Saved entries:

════════════════

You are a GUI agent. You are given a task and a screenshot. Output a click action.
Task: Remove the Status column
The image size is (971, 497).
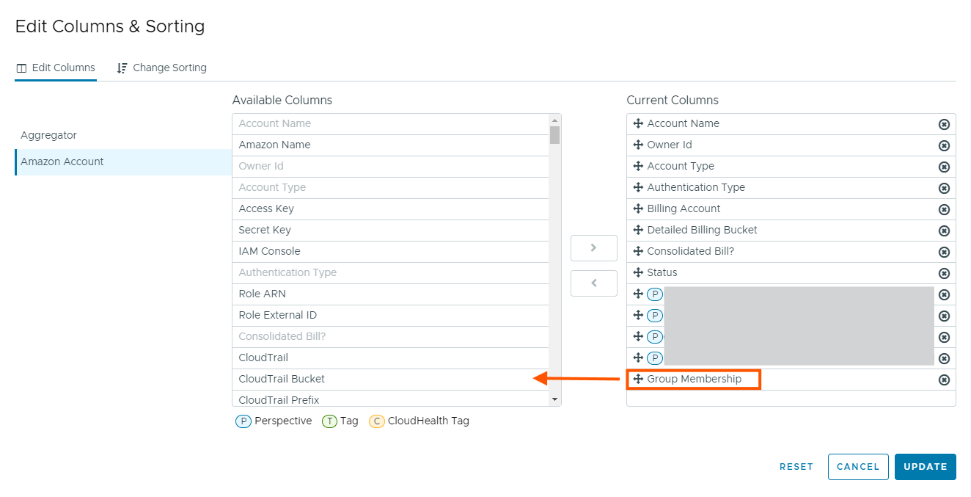(x=944, y=273)
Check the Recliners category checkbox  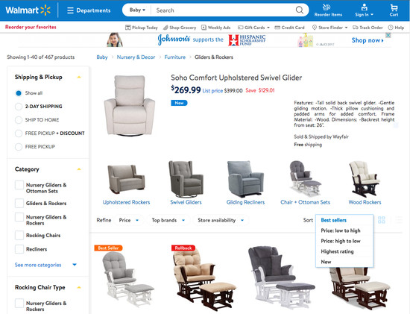19,249
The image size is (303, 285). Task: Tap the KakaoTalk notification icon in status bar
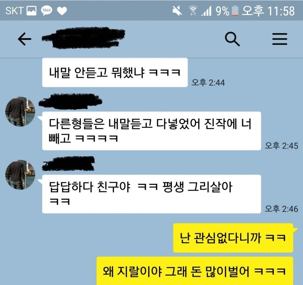tap(47, 11)
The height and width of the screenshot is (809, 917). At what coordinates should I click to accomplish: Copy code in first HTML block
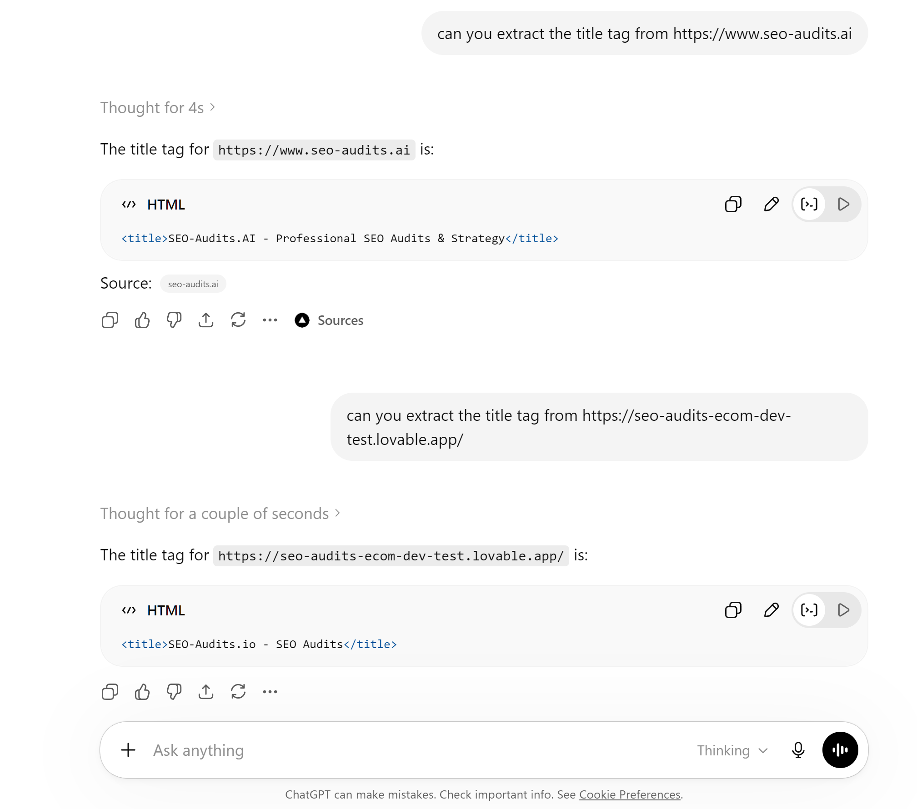(733, 204)
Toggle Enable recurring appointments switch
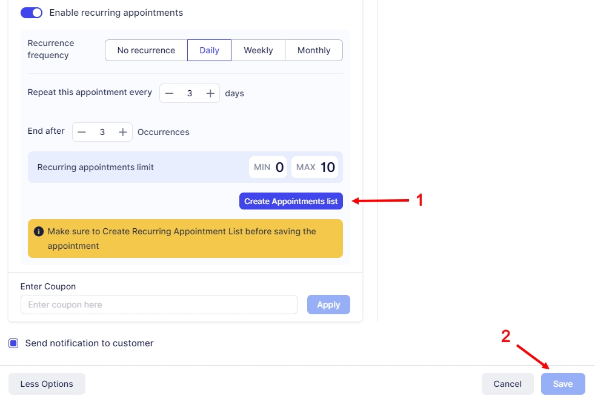595x399 pixels. pos(32,13)
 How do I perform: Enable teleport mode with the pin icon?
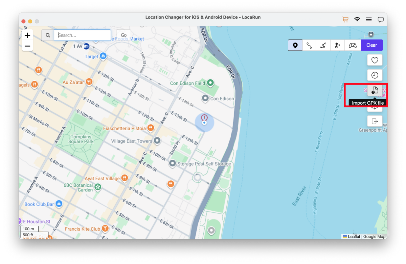pos(295,45)
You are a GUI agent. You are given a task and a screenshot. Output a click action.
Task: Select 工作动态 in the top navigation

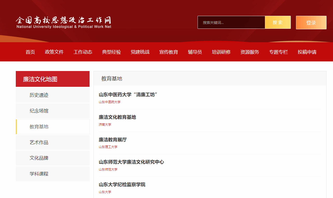click(x=83, y=52)
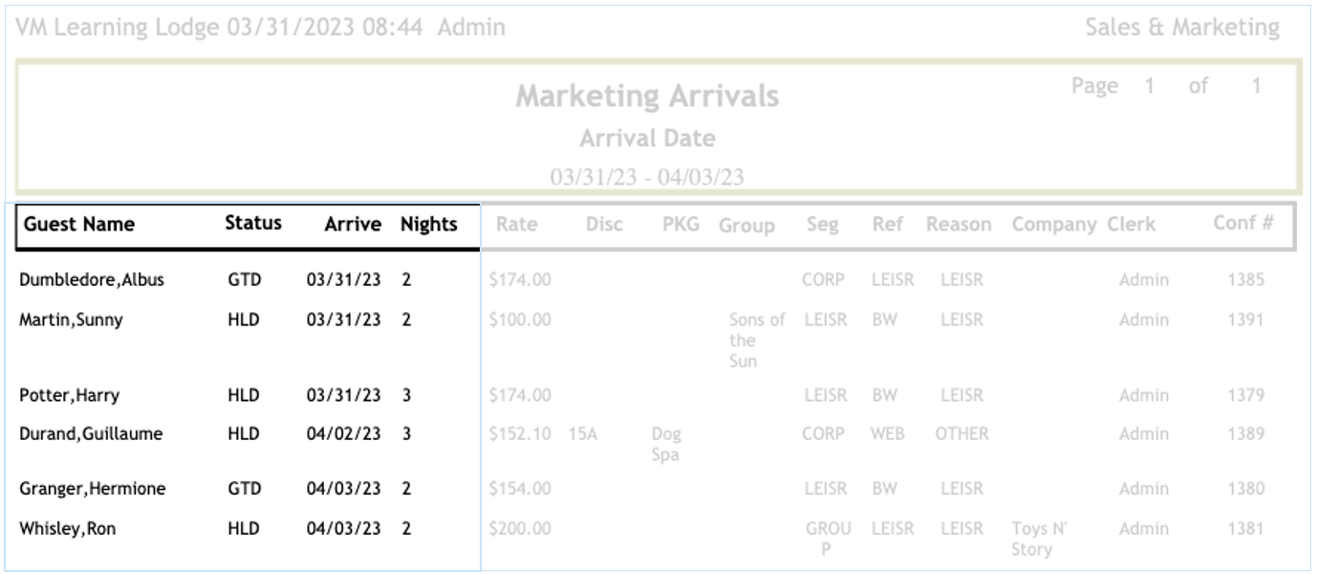Select guest Durand,Guillaume

pos(91,433)
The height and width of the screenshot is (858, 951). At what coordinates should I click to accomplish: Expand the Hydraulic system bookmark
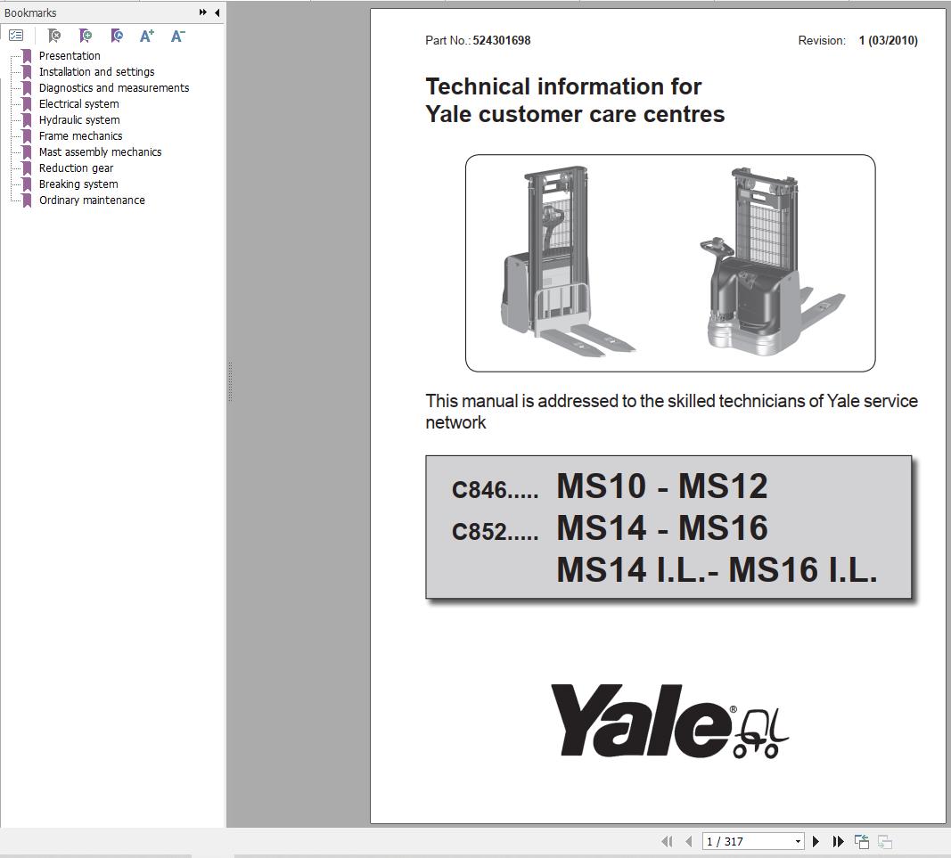[x=79, y=119]
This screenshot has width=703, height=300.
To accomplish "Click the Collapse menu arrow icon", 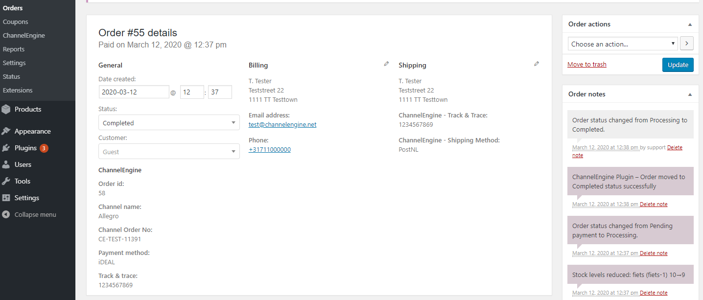I will click(x=6, y=214).
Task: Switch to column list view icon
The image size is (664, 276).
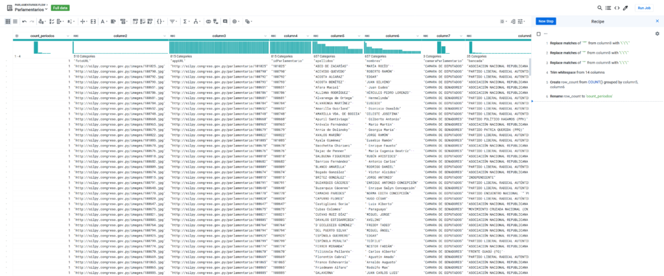Action: point(15,21)
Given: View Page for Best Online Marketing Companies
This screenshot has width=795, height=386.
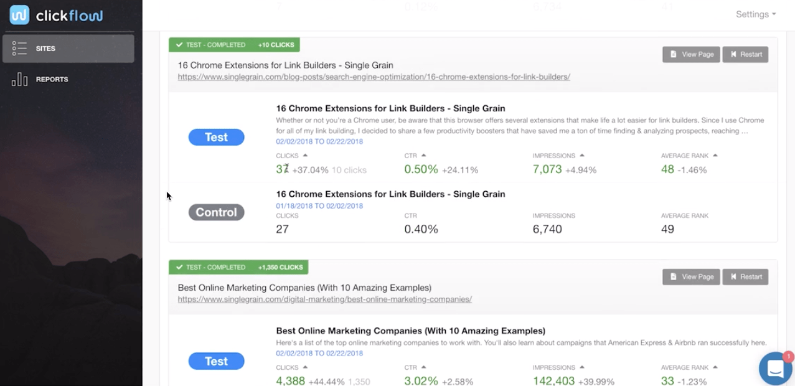Looking at the screenshot, I should [x=691, y=276].
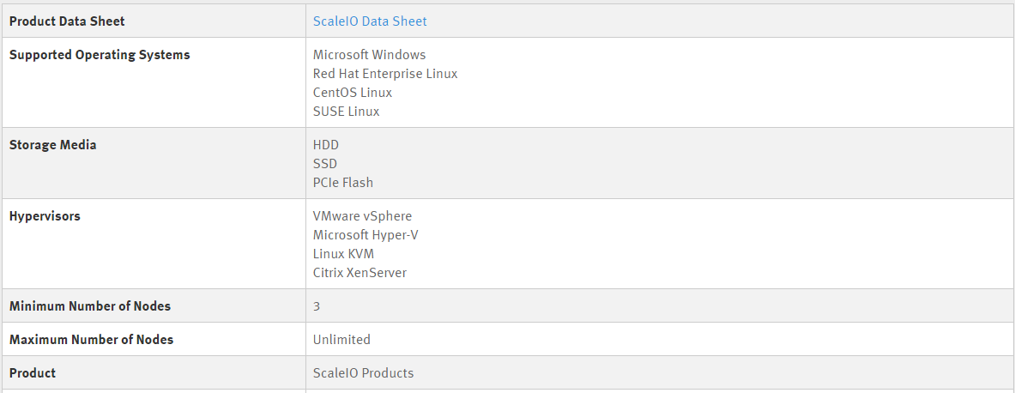Select the Microsoft Windows text entry
Viewport: 1015px width, 393px height.
tap(369, 55)
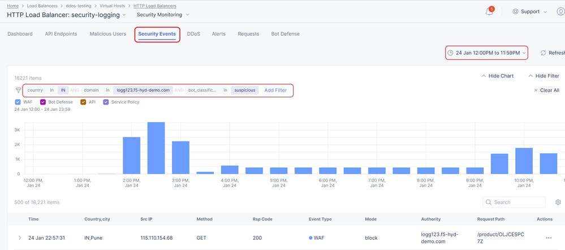The height and width of the screenshot is (250, 565).
Task: Open row actions three-dot menu
Action: click(549, 238)
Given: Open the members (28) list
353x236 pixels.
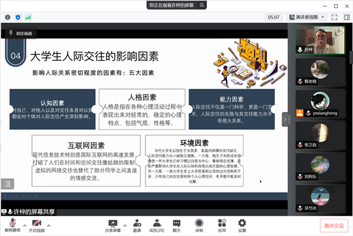Looking at the screenshot, I should (156, 226).
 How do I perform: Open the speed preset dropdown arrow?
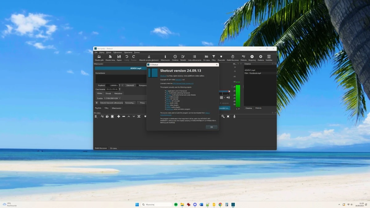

════════════════

Exercise objective: Reproduce, word for word, every line from the one that contains "Given: Open the members (28) list" to the end of the data, including both ends; omit all pictures.

Finished exercise:
Given: Open the members (28) list
353x236 pixels.
Looking at the screenshot, I should (156, 226).
 How do I perform: Open the speed preset dropdown arrow?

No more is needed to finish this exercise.